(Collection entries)
_ _ _ _ _ _ _

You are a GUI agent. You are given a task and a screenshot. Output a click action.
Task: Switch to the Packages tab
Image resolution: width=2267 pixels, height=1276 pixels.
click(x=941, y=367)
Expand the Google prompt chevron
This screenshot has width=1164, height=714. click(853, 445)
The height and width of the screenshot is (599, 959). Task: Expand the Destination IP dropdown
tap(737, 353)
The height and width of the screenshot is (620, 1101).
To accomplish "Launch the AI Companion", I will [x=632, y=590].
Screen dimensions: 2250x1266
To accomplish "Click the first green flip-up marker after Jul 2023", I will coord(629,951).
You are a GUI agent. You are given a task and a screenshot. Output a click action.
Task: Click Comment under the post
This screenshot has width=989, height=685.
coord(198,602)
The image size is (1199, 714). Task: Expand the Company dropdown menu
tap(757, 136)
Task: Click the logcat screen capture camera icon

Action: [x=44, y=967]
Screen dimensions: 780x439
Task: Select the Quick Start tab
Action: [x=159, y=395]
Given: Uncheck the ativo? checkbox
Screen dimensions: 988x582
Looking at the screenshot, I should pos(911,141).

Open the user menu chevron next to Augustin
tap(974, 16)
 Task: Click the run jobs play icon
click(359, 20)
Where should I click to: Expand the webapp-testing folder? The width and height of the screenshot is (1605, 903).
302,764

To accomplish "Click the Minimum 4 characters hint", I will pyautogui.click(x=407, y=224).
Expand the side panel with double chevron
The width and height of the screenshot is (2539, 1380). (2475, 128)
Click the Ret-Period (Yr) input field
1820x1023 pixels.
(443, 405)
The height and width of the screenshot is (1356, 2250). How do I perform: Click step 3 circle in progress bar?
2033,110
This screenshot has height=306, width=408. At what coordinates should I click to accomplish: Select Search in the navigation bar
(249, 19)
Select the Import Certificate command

_ _ _ _ _ _ _

*WHAT IS EXPECTED*:
The expected answer is each line of the records above that includes the string "will".

*RESPONSE TO THIS EXERCISE*:
To accomplish "Launch the AI Companion", I will [x=632, y=590].
To accomplish "Click the first green flip-up marker after Jul 2023", I will coord(629,951).
To accomplish "Click the Minimum 4 characters hint", I will pyautogui.click(x=407, y=224).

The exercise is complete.